I think COVID has taught us just how we needed to show up during an unprecedented crisis, and so the value of just showing up, and being authentic in that showing up, and commit yourself wholeheartedly, irrespective of the hardship, the pain, the way you see it, the lens you use in terms of that particular experience. 

I think coming from a farm environment where even living with my paternal grandmother, it was hard. It was hard chores, you know, chores that you had to go and fetch water in a wheelbarrow from the river, you had to herd cattle. It didn’t matter whether you’re a boy or a girl, we were all grandchildren, we all had to play a role, and so I think some of those experiences, as harsh as they were for a young girl, you know, moulded me into actually appreciating and understanding that you don’t wake up today, and you become the CEO of a company, you actually have to put in all the hard work and earn your stripes.

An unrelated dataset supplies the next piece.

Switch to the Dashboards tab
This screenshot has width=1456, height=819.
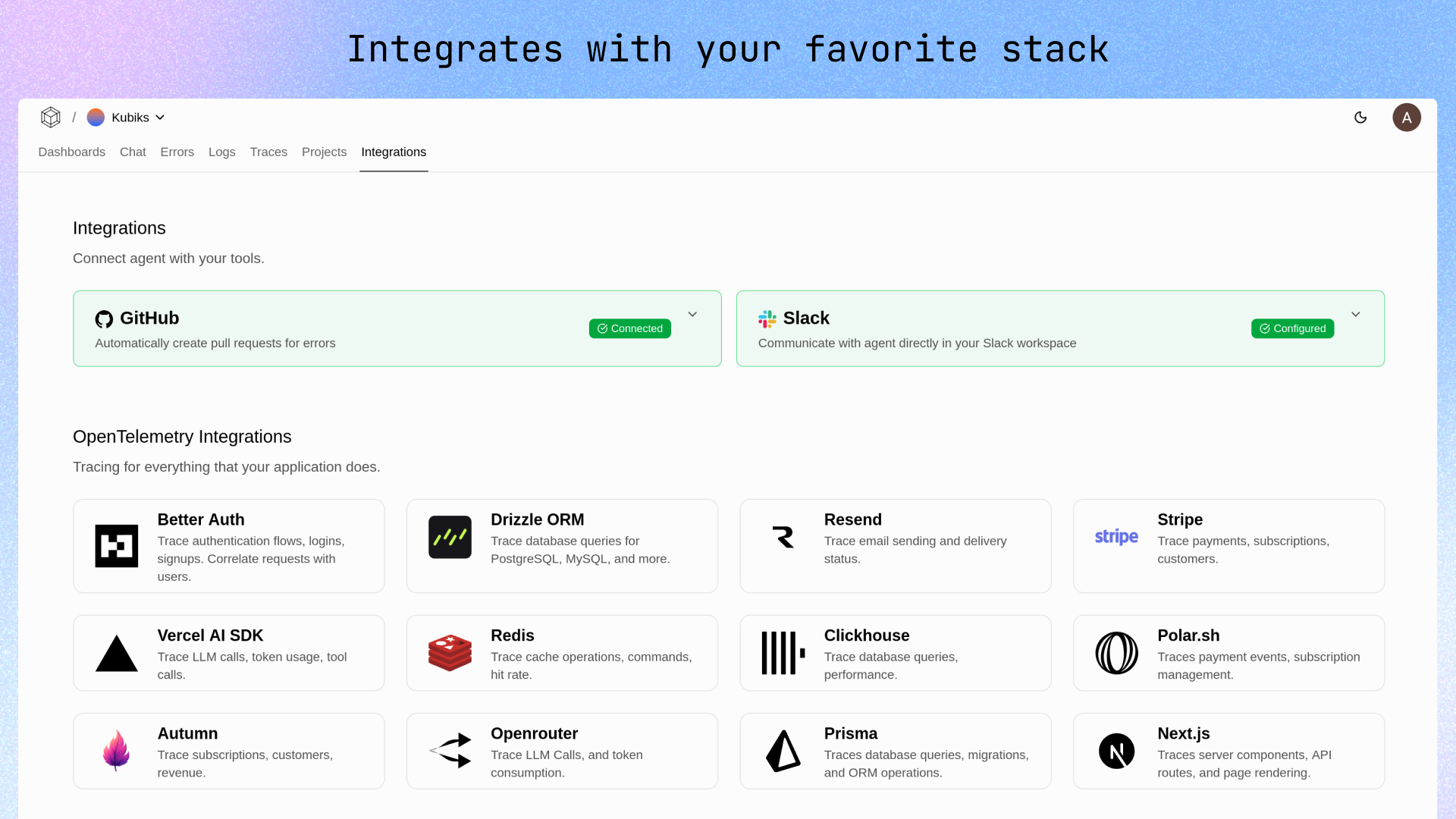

As Mr. C. has taught me when I was at Investec, you need to earn your stripes. So earning that respect, as a domestic worker, I mean, I wanted to perfect everything, because I thought if there’s anything that I can take away from this experience, is to just to make sure that from a house working perspective, I know how to do it, and I do it so well. Even now, you know, I obviously do it in abundance actually, because everything needs to be in a certain way, but it’s the way, you know, my mum, her employer was as well. She wanted her things set up in a certain way, she wanted to, literally, if she walks in, and she does this, they mustn’t be dust anywhere. You’re like, “ah! dust comes anytime,” but she would tell you, “but they shouldn’t be dust,” you know, the follicles of dust fall all the time.

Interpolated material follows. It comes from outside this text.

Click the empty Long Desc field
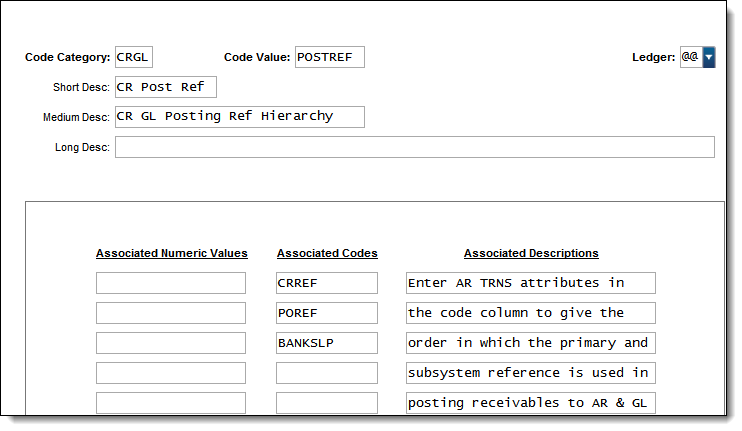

So, I think those are some of the values, and that’s why as a person, I am very passionate about the moral fibre that I think has been eroded in our society, around the values of Ubuntu. I think also COVID, I mean, I asked myself all the time, when you look at how organized, the Jewish communities have organized themselves, around making sure that they support and even Discovery, would they have a massive vaccination campaign, then you look at the Muslim community and how they’ve set up the drive-throughs because they all believe in the principles of, if you give back, you get more, right. You get more in abundance, you know what you’re so you get back and I’m thinking, we also grew up on those values. We also had those values that you need to take care of each other.

You need to stand up for each other, you need to, support. I mean, there was a time where you couldn’t really distinguish between your own set of parents, who are your real biological parents. There are values in every other family that was close to you, because everyone was uBaba (a father, father/figure), everyone was uMama (mother, mother figure),  everyone was my uMalume (Uncle/aunt figure). 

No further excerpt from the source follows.